◆ **Task item**
Scan the entries that follow for the word "computer", then report every line in which it appears.

◆ **Collected data entries**
::::::
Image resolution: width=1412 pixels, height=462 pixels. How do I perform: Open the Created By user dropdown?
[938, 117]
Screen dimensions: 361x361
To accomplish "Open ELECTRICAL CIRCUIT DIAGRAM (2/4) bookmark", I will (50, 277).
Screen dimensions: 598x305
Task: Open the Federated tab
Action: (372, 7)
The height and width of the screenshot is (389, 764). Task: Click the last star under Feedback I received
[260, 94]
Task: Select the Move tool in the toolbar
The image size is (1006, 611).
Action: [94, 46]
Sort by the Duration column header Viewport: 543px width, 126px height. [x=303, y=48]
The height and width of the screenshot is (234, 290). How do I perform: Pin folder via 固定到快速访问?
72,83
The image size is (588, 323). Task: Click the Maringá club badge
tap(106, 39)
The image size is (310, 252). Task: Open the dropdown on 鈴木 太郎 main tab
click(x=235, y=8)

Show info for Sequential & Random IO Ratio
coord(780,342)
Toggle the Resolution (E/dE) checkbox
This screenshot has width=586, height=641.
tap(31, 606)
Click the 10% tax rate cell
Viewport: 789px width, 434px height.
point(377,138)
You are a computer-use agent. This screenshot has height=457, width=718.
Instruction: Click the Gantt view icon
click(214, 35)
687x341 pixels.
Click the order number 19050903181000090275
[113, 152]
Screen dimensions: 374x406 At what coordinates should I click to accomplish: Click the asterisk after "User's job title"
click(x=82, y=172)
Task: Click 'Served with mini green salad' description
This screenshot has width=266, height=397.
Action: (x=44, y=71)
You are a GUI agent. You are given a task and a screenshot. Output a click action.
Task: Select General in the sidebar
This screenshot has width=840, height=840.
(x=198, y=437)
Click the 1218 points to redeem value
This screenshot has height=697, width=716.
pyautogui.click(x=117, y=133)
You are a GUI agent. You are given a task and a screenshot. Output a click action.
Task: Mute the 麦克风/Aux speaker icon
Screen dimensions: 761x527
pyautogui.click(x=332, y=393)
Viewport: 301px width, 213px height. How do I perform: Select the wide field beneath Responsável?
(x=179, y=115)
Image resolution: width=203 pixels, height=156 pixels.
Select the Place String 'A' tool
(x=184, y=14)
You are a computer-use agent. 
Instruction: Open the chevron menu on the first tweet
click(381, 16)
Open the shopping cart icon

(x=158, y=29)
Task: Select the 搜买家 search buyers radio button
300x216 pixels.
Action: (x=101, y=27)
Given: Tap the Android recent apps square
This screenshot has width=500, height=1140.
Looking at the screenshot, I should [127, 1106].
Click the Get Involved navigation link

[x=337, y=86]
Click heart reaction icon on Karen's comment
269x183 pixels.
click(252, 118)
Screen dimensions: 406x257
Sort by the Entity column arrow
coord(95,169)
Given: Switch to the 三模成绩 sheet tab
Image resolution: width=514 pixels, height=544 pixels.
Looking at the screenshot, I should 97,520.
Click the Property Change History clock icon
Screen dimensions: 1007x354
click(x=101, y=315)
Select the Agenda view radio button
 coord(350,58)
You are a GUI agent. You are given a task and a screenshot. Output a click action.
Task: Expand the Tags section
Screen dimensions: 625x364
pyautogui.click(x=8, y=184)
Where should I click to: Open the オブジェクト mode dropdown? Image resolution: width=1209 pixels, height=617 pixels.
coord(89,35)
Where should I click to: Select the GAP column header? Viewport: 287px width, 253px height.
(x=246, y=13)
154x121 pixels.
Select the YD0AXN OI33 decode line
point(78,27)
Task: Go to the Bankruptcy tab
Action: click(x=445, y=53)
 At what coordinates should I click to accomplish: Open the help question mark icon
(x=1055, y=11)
::::::
◆ **Response for this exercise**
You are a computer-use agent. This screenshot has height=457, width=718.
You are a computer-use agent. 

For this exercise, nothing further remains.